→ To do:
If a line in the listing below has the string "item", copy it out.

→ Exercise materials:
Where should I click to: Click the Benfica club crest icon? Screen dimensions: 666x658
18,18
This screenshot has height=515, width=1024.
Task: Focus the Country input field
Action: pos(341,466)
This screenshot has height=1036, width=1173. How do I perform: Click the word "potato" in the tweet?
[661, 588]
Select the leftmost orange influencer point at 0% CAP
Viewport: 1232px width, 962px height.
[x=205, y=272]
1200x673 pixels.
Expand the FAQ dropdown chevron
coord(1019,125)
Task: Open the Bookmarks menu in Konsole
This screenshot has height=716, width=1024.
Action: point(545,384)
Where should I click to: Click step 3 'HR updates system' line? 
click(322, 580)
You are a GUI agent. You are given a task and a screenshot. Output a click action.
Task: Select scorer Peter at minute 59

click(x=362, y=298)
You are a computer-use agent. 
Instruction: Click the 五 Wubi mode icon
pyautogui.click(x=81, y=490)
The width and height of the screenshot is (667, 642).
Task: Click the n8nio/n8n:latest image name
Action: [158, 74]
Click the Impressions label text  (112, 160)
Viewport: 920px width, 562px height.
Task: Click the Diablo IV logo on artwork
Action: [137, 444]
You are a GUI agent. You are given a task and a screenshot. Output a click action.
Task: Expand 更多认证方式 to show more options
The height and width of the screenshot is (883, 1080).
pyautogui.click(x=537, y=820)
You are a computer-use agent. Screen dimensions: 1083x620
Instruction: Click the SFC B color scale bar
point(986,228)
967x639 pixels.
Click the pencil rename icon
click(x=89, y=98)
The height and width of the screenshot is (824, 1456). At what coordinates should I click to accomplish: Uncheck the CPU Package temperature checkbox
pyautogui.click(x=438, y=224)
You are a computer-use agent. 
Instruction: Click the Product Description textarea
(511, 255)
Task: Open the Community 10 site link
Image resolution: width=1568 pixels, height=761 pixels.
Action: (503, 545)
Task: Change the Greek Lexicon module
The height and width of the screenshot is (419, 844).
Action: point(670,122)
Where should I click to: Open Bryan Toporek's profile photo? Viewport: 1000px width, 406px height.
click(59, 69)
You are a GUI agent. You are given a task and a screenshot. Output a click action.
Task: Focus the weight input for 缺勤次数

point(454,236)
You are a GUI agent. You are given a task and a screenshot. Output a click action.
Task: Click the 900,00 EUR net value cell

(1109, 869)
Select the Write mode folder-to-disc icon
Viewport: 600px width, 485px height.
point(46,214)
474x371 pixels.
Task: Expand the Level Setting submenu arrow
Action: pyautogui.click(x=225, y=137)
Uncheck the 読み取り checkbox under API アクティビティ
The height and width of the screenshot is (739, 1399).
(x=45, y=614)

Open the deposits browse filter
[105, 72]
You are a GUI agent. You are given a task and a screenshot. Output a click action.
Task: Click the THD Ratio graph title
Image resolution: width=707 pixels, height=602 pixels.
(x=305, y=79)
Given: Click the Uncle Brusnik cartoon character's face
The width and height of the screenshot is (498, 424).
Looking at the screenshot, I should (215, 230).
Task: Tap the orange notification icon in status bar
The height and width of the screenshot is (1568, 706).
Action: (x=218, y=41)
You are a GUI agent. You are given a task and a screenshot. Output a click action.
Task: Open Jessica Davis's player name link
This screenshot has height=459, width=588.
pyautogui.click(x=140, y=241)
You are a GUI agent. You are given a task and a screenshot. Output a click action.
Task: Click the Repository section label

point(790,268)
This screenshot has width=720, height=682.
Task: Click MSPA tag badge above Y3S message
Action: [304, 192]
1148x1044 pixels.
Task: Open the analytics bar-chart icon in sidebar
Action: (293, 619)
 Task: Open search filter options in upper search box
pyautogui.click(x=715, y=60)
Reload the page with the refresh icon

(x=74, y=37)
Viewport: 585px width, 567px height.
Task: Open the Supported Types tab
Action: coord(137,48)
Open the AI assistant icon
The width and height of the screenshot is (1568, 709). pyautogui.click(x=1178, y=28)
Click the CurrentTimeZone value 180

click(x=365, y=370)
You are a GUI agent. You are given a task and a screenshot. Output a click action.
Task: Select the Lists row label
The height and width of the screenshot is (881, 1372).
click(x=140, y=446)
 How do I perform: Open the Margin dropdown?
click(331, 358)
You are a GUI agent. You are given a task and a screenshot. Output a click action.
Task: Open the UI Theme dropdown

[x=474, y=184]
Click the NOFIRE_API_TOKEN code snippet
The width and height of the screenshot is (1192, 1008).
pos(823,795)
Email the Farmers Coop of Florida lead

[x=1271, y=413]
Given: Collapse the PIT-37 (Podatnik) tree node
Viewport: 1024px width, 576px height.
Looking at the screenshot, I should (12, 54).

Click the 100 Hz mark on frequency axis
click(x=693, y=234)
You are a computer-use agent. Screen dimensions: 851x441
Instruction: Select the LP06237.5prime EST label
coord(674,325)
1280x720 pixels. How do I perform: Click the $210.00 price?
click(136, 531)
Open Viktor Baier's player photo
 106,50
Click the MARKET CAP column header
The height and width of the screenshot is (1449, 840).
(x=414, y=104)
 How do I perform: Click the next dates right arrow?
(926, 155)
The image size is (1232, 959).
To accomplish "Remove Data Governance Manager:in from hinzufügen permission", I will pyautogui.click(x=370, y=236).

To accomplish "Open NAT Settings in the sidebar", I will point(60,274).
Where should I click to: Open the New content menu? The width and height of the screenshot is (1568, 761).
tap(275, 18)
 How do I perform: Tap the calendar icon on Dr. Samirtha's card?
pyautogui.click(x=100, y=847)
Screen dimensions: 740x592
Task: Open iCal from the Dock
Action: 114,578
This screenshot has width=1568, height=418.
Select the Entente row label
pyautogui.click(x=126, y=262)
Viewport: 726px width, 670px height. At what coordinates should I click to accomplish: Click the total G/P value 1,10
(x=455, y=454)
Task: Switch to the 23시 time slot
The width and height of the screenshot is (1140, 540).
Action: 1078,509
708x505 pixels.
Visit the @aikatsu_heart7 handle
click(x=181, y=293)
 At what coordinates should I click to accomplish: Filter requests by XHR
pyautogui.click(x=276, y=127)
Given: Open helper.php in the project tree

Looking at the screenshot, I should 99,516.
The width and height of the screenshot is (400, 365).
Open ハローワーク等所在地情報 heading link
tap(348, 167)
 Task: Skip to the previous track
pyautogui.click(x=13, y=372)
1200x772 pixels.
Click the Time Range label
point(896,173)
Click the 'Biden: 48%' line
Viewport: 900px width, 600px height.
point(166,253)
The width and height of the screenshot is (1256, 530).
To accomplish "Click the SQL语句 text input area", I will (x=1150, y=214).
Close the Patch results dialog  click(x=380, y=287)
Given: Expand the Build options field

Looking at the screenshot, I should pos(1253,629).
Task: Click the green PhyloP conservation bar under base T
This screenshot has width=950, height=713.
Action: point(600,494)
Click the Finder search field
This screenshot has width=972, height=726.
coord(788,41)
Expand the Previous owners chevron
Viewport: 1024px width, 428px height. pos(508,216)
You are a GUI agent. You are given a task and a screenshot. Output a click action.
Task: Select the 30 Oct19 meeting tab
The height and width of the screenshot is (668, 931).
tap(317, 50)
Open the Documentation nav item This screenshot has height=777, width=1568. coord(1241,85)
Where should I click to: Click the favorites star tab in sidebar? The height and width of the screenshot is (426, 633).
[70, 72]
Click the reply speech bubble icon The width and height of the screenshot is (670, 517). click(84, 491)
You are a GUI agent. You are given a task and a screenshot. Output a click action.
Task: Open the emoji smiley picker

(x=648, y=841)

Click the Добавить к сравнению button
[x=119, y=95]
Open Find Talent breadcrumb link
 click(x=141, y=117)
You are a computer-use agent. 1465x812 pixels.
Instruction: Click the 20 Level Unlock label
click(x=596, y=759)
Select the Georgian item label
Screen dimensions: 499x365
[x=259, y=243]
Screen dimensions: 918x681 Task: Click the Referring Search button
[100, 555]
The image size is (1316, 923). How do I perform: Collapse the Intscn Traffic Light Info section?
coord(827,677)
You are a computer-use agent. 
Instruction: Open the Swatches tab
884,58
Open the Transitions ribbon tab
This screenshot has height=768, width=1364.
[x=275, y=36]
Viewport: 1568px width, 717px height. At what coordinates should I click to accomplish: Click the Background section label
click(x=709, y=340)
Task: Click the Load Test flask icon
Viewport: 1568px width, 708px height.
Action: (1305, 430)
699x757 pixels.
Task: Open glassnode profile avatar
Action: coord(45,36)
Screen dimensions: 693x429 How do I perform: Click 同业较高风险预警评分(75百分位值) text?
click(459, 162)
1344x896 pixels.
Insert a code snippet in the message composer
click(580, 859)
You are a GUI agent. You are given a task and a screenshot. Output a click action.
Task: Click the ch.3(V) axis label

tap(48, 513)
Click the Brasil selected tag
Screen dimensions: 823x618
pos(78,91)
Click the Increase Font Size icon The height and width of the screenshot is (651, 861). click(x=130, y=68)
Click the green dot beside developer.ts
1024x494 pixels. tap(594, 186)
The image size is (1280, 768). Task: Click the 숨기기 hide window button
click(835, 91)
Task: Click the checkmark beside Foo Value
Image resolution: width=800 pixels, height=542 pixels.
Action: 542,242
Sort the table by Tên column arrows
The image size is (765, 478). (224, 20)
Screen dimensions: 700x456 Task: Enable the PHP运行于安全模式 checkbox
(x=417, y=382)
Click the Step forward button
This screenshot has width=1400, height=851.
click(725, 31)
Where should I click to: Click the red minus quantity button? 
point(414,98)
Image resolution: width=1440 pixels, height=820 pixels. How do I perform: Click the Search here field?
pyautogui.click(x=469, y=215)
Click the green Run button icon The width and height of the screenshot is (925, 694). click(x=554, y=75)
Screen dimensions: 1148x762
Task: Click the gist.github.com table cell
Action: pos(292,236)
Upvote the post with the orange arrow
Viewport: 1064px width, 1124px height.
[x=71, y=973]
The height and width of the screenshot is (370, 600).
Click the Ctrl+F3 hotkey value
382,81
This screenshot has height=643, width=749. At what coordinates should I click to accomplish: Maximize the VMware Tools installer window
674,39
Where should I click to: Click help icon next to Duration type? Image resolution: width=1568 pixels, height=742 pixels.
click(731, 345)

→ Written answer:
Open the Documentation nav item This screenshot has height=777, width=1568. coord(1241,85)
Select the Georgian item label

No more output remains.